The meeting at the HSE Cultural Centre had been headlined, “Intelligent reading: domain of a select few or essential for lots of us?”, but Chkhartishvili’s announcement, that he is realising his long cherished idea to write a history of the Russian state from Kievan Rus to 1917, led the discussion away from literature and literary tastes. 

Chkhartishvili anticipated the flurry of questions from admirers. He explained that in his view, history should be available to readers not only in text books aimed at students and researchers but also in attractive books written in language accessible to all which could make readers hungry to know more about their country’s history.

Dmitri Bak, Boris Akunin, Yevgeny Yasin
Dmitri Bak, Boris Akunin, Yevgeny Yasin
Chkhartishvili said his guiding principle will be an impartial and objective approach. He will be as accurate as possible in presenting facts, and keep all ideology at arms length. He has chosen not to include the events after 1917 as avoiding a subjective view of them is impossible.

The author of the Fandorin books quoted the 19th century writer and conservative historian Nikolai Karamzin who wrote “A History of the State of Russia”; “Even the meekest citizen should read history. It will reconcile him to the imperfection he sees around him, as a phenomenon common to every age, it will calm him about the misfortunes of the state, bearing witness that similar troubles and far worse, have arisen before, and the state did not collapse. It will nourish his sense of morality and righteously make him desirous of justice, which affirms our happiness and harmony in society.”  Chkhartishvili would like to see himself as following in the footsteps of Karamzin in this grand new project.   

The plan is to publish the “History” in eight volumes, the first is already written and due to see the light this year. All the books will have full-colour illustrations to allow the reader to submerge themselves entirely in the events of the past.

The writer “Akunin” will have to keep his imagination on a tight rein for this endeavour, but he has found a way to give it full flow in a parallel addition to each tome in the form of a fictional account of events, and these fictional accounts will combine into an unbroken history in one series.

Readers will be able to see how the history of people and the history of the state collide, how they are interconnected and how they influence each other.

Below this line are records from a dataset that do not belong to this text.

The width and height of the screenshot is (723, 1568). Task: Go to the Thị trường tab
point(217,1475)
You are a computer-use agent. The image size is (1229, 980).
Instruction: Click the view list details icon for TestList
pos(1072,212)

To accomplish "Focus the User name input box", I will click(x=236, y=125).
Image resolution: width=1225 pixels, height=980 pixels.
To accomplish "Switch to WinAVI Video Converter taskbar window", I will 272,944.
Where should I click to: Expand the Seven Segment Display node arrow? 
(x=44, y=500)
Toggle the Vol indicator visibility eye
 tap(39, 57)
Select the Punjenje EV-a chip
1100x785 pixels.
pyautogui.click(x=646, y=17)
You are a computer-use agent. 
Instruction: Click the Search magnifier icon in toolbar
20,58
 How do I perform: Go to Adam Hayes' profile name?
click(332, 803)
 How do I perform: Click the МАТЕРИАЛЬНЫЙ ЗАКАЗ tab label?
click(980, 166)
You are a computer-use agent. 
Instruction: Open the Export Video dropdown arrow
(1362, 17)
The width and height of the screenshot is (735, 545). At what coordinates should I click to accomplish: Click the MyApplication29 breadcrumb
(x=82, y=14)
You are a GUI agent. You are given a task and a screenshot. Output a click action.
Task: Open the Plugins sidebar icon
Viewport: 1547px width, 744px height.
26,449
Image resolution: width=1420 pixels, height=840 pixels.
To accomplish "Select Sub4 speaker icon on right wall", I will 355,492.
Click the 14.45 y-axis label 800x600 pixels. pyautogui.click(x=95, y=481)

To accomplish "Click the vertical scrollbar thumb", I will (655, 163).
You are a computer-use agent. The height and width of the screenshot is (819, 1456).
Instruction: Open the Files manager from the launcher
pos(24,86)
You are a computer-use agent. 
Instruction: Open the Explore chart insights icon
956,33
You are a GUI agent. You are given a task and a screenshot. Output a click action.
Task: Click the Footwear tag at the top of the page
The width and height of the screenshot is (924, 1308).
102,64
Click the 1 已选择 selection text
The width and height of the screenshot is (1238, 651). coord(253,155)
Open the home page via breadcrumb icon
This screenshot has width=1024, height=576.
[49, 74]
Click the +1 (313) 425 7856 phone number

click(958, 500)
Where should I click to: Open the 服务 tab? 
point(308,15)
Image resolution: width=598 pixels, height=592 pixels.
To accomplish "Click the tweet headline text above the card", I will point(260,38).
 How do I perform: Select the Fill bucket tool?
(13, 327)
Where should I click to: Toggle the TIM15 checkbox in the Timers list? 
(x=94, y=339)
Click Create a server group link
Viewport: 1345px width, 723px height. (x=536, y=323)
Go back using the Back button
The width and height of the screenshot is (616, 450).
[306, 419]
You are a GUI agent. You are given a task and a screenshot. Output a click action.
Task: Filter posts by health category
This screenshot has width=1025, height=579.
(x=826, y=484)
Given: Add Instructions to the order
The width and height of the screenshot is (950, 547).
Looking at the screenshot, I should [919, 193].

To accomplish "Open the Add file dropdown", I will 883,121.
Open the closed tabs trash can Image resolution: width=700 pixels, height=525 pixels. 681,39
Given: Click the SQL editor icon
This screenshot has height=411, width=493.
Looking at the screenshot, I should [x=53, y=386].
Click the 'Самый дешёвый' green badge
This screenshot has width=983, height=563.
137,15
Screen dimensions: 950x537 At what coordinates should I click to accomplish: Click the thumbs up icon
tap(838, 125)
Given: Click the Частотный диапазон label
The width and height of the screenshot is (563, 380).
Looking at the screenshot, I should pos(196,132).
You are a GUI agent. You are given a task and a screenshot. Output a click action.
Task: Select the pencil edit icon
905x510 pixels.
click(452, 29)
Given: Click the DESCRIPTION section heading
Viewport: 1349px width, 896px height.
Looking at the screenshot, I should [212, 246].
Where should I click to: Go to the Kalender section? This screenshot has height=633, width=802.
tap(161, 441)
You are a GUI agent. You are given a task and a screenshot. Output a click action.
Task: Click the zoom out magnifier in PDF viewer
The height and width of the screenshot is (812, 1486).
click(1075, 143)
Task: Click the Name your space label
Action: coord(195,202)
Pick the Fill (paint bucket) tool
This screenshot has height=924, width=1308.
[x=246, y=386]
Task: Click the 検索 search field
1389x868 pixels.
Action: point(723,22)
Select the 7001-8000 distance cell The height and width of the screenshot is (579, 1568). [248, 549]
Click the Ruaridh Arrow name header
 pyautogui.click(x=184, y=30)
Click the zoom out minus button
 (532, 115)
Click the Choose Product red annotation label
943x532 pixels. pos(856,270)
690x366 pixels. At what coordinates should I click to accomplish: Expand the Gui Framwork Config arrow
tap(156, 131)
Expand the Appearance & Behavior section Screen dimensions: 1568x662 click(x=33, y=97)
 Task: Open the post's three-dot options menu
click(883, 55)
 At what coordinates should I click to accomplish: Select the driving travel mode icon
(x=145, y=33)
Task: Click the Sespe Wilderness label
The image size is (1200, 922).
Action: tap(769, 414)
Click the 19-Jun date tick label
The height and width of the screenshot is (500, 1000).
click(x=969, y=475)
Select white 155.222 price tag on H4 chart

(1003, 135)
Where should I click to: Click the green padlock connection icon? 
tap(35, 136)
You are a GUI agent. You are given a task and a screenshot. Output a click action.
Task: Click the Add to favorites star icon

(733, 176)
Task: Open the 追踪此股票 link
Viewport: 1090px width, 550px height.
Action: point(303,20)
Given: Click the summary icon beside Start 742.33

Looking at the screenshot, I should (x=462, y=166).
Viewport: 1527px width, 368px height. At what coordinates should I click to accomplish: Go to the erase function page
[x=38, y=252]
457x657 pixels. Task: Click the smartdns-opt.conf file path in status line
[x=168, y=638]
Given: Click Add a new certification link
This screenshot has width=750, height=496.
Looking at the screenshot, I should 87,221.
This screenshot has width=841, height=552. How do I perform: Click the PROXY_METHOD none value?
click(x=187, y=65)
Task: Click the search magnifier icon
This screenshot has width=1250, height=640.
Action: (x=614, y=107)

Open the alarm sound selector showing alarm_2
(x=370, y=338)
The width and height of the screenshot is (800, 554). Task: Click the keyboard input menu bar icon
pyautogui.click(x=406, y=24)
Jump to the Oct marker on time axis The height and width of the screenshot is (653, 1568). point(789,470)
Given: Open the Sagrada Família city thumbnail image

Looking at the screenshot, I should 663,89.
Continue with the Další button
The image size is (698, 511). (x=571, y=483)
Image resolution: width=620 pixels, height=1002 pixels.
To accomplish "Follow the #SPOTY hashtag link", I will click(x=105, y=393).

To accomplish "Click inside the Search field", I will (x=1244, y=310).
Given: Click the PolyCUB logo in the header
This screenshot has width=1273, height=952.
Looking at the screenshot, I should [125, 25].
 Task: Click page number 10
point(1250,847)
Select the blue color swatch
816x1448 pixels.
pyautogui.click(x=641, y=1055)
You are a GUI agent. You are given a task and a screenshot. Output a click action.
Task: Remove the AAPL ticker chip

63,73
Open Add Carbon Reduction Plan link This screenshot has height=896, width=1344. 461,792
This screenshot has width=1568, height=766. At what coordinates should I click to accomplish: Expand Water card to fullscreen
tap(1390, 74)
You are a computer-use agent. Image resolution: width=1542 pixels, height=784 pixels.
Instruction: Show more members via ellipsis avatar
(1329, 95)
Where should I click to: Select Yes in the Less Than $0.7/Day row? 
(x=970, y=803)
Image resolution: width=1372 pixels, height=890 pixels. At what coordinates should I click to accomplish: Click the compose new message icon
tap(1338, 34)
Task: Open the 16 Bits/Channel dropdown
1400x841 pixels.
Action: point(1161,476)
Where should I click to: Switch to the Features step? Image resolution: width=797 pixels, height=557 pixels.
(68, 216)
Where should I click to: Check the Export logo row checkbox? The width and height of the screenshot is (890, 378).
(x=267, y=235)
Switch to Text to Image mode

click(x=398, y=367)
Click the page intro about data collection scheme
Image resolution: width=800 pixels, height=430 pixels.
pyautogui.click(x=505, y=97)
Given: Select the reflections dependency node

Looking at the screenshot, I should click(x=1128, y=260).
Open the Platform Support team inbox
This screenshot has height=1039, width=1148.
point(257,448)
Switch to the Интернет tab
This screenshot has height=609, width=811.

The audience, was intrigued and showered Chkhartishvili with questions about his view of Russian history, about being a writer, his relations with the reading public...In response he mentioned in particular that “Boris Akunin” is not his only literary disguise, that he also uses the pseudonyms Anna Borisova and Anatoly Brusnikin, and that changing his name is one way of communicating with his readers. It allows him to wear a different hat without betraying the expectations of his fans and to experiment creatively.

Students, HSE teachers, academics and writers all joined in the discussion. In a question about the role of the individual in history, Chkhartishvili said that even such a remarkable figure as Vladimir Monomakh [a grand prince of Rus who played an important role in the development of Russia in the middle ages, venerated for his bravery and wisdom] couldn’t change the course of history, he could only delay it for a while. In his view, individuals can play an important part but they do not have the power to change the order of things whatever role they might play in the life of the state.

To round up the discussion, HSE Academic Supervisor Yevgeny Yasin said that it’s important to popularize and disseminate knowledge of history and he wished Grigory Chkhartishvili success in his ambitious enterprise.  

 

Article by Viktoria Nosik, second year student at the faculty for Media communications and intern at the HSE news portal.